Frágil en apariencia, pero fuerte, recia y valerosa, la pongueta Nélida Pérez Alonso no dejó de trabajar ni un solo día de su vida para labrar un camino en mitad de la adversidad
Tiempo de lectura: 4 minutosNélida Pérez Alonso. | Xuan Cueto
Apoyada en el quicio de la puerta, rodeada de plantas y tomateras, en medio de un bosque tupido y un rumor fresco de arroyo, Neli parece una mariposa: frágil en apariencia, pero fuerte, recia y valerosa.
Sus alas, serían son sus manos: finas y largas. Dos extremidades que siempre le sirvieron para “volar” y moverse por su hábitat, ayudándola a labrar un camino que – en sus inicios y también luego- no resultó fácil de andar.
Nació en Priesca, tres meses antes de que estallara la guerra, en plena eclosión de la primavera de 1936, un 19 de abril. Y aunque ella no lo recuerda y sólo lo sabe porque se lo contaron, sus primeros años de vida estuvieron rodeados de miedo, de tristeza, angustias y necesidad. De ruido de bombardeos, humedad de cuevas, madres llorando e incertidumbre. Y eso, marca.
Luego, con 6 años, perdió a su madre, Verónica. Y quedó, ella que era la pequeña de tres hermanos varones, sola ante el cuidado de una casa que rezumaba tristeza. Aun hoy, cerrando los ojos, puede sentir el tacto rugoso del tabique de madera que separaba su casa de la de su vecina, Pacita, que tanto la cuidó y acabó convirtiéndose en una segunda madre para ella.
Dice que nunca tuvo ilusiones: más allá de que la cosecha fuese buena o no lloviera para ir a castañas.
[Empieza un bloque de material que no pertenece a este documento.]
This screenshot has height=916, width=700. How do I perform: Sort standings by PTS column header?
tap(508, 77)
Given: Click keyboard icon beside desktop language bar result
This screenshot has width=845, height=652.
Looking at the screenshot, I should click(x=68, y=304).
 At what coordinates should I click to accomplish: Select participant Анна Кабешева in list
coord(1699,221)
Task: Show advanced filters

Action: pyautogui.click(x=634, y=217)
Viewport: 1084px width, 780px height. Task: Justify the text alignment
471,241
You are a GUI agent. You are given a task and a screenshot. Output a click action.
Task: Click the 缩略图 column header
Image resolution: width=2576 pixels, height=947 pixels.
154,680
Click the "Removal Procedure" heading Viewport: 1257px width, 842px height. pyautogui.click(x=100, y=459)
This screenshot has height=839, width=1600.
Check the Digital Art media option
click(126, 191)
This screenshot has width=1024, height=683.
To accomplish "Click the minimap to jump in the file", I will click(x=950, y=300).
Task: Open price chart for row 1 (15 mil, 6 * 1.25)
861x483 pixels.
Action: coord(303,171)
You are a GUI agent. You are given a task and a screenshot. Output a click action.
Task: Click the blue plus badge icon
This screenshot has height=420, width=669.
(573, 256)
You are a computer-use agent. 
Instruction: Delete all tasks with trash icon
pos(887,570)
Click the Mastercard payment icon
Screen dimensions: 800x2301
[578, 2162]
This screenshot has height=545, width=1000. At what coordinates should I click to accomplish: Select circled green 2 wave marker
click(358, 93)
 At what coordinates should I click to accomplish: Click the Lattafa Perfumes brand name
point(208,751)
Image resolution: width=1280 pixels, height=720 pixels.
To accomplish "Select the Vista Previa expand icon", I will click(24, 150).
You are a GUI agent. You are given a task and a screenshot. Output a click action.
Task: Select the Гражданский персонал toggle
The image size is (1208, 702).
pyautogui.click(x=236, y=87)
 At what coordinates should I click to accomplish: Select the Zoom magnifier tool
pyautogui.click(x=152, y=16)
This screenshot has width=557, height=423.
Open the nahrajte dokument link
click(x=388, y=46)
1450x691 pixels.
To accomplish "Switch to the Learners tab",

Más allá de tener salud o leña suficiente para prender el fuego que iluminaba la estancia de noche, mientras ella amasaba los tortos de la cena familiar.
Así que, como tantas mujeres de entonces, Neli no barajó más opción que trabajar. Y siendo bien niña, mucho antes de terminar la escuela, ya se ocupaba de sallar, de ordeñar el ganado, de llevar el agua a casa, de ir al molino, de lavar en el río, de guisar, de limpiar, de recoger la cosecha, de ayudar en la matanza… Y, además, aprendió el oficio de hilandera, ocupándose de trabajar la lana para luego afanarla en la rueca y tejer jerséis, calcetines, colchas y demás prendas.
Se casó a los 25 años, con Lito Huerta, un buen hombre con el que tuvo tres hijos. Y enseguida se trasladaron a vivir a Sellañu, al Pilanegru, a la casa que aun hoy ella habita: un reducto de ladrillo en medio de prados y laderas, envuelto en bosque y ruidos de agua.
Puede decirse que Neli no dejó de trabajar ni un solo día de su vida. Aún hoy, casi rozando las 9 décadas, ocupa el tiempo cuidando una preciosa huerta en la que crecen berzas, vainillas, tomates, patatas, cebollas, fabes… una despensa que atiende cada día con banda sonora de cacareo de gallinas, trinar de pájaros y maullidos de gatos.
Quizás, si fuera una mariposa, Neli sería muy verde: como la tierra que la rodea. Verde clorofila, como alimento: porque las mujeres valientes, como ella, son nutrientes para el presente y el futuro, igual que lo fueron para el pasado que habitaron y labraron.